A, MCP-1 chemokine expression presented by cohort dose level. Ratio calculated from peak chemokine value 2 hours post-dose compared to mean chemokine value of two pre-dose measurements. At the highest dose level of 3×10⁸ cfu, a significant induction of MCP-1 was observed (p = 0.0006). B, MIP-1β chemokine expression presented by cohort dose level. Ratio calculated from peak chemokine value 2 hours post-dose compared to mean chemokine value of two pre-dose measurements. At the highest dose level of 3×10⁸ cfu, a significant induction of MIP-1β was observed (p = 0.0002). C, IFN-γ cytokine expression after ANZ-100 administration in subjects at the 3×10⁸ dose level. D, IL-12p70 cytokine expression after ANZ-100 administration in subjects at the 3×10⁸ dose level.

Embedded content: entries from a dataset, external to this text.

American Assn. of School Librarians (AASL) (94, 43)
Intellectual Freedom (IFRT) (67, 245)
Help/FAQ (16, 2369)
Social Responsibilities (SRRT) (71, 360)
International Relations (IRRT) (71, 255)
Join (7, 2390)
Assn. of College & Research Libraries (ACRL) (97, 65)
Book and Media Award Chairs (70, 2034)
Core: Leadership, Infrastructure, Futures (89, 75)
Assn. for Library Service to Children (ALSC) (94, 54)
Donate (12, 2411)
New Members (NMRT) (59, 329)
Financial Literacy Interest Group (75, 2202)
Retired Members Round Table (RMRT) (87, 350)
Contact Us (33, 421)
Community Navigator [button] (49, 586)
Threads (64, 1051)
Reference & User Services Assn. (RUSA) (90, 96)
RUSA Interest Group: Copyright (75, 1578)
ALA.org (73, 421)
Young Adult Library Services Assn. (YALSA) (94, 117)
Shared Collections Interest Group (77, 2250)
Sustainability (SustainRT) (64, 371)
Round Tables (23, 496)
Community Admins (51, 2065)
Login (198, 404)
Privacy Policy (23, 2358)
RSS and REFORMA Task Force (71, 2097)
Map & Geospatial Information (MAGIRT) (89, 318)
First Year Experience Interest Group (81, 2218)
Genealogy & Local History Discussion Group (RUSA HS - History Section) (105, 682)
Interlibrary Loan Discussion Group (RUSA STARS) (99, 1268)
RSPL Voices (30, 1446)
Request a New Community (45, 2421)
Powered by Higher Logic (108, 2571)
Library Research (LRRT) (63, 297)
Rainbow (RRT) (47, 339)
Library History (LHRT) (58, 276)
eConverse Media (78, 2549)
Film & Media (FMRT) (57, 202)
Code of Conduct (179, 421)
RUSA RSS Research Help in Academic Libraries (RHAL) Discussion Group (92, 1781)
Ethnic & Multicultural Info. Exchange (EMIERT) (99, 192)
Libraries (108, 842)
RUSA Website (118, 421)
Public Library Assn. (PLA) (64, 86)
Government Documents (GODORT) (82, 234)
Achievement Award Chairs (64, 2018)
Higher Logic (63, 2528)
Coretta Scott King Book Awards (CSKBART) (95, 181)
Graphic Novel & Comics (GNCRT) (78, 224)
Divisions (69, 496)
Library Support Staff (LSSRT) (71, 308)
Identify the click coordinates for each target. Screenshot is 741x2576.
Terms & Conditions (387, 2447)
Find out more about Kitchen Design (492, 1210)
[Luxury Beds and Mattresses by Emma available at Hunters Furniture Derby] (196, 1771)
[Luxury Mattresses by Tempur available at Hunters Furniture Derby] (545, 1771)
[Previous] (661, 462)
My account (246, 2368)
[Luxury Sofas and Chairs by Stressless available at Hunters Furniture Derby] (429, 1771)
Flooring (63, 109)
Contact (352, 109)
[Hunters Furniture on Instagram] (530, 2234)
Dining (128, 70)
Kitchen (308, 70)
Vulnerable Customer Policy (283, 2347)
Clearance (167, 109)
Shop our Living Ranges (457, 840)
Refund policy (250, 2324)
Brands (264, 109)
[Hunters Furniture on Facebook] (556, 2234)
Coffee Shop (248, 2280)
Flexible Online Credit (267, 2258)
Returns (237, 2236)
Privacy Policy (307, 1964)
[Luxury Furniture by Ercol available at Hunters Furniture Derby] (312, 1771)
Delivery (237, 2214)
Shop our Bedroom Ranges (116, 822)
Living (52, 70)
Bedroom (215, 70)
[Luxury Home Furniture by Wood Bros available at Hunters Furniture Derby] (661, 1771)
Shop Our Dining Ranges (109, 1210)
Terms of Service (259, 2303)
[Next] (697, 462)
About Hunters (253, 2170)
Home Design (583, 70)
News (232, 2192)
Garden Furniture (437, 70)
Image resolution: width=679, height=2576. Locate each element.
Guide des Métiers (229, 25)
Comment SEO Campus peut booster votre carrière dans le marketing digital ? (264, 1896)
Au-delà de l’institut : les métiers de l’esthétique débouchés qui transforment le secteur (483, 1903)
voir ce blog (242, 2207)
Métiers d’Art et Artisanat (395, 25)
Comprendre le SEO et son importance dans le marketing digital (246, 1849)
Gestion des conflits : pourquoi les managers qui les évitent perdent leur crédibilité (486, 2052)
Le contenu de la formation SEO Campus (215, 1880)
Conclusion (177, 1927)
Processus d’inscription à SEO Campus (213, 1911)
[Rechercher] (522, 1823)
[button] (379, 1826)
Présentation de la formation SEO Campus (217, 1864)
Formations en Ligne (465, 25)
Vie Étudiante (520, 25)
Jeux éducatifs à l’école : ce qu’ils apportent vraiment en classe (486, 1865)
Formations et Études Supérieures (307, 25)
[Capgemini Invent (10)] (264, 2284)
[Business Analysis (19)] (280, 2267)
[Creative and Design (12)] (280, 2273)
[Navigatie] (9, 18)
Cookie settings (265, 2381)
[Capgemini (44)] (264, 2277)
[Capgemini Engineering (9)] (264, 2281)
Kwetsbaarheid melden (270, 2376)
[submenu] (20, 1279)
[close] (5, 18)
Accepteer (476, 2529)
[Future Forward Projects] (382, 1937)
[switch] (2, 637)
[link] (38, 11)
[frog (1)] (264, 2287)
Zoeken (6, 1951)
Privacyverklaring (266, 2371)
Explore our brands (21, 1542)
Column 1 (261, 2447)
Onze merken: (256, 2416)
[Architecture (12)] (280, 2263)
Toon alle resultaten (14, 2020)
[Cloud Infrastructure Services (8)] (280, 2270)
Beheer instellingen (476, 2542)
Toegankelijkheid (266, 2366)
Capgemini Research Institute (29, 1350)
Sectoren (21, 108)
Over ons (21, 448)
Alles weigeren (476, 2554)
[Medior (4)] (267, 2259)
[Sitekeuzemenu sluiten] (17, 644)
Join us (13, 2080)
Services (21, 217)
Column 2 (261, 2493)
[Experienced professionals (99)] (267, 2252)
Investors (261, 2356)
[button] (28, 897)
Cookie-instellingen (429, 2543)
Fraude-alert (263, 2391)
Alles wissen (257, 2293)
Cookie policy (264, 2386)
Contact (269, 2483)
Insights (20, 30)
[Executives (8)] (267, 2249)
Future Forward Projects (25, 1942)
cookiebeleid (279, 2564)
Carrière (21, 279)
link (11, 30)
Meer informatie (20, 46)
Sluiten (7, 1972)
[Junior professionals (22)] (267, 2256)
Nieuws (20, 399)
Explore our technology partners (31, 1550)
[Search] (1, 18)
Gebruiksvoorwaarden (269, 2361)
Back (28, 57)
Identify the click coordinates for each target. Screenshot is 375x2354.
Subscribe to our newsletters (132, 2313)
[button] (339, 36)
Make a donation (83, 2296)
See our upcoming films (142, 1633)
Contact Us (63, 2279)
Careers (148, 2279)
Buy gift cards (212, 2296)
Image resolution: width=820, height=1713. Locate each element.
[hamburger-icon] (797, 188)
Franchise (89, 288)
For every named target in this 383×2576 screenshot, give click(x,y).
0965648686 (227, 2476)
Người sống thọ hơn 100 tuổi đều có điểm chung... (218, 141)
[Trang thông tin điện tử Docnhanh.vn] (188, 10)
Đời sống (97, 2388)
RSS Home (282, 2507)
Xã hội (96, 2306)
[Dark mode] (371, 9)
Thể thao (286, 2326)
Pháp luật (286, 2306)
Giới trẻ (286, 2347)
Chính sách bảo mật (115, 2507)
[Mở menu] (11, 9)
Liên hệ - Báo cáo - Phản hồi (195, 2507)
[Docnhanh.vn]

Figure 3. CRS-207 induction of chemokines/cytokines is present at all dose levels tested

A, MCP-1 chemokine expression presented by cohort dose level after dose 1 and 2. B, MIP-1β chemokine expression presented by cohort dose level after dose 1 and 2. C, IP-10 chemokine expression presented by cohort dose level after dose 1 and 2. D, Cytokine expression 24 hours after first dose of CRS-207 presented by cohort dose level. The data for the single subject with a dose of 1×10¹⁰ cfu is included in the plot for reference.

Figure 4. CRS-207 induces both listeriolysin-O (LLO)-specific and mesothelin-specific T cell responses

A, LLO-specific T cell responses were analyzed using IFN-γ Elispot. B, Mesothelin-specific T cell responses were analyzed using IFN-γ Elispot. *T cell responses were considered positive when the frequency of specific responses were ≥ 1 in 10⁵ PBMCs (LLO Elispot) or CD8⁺ PBL (mesothelin Elispot) and increased by at least 2-fold compared to baseline. Final T cell responses are reported. The maximal response to a single best peptide is reported. The boxed patient identification numbers represent subjects who lived ≥ 15 months.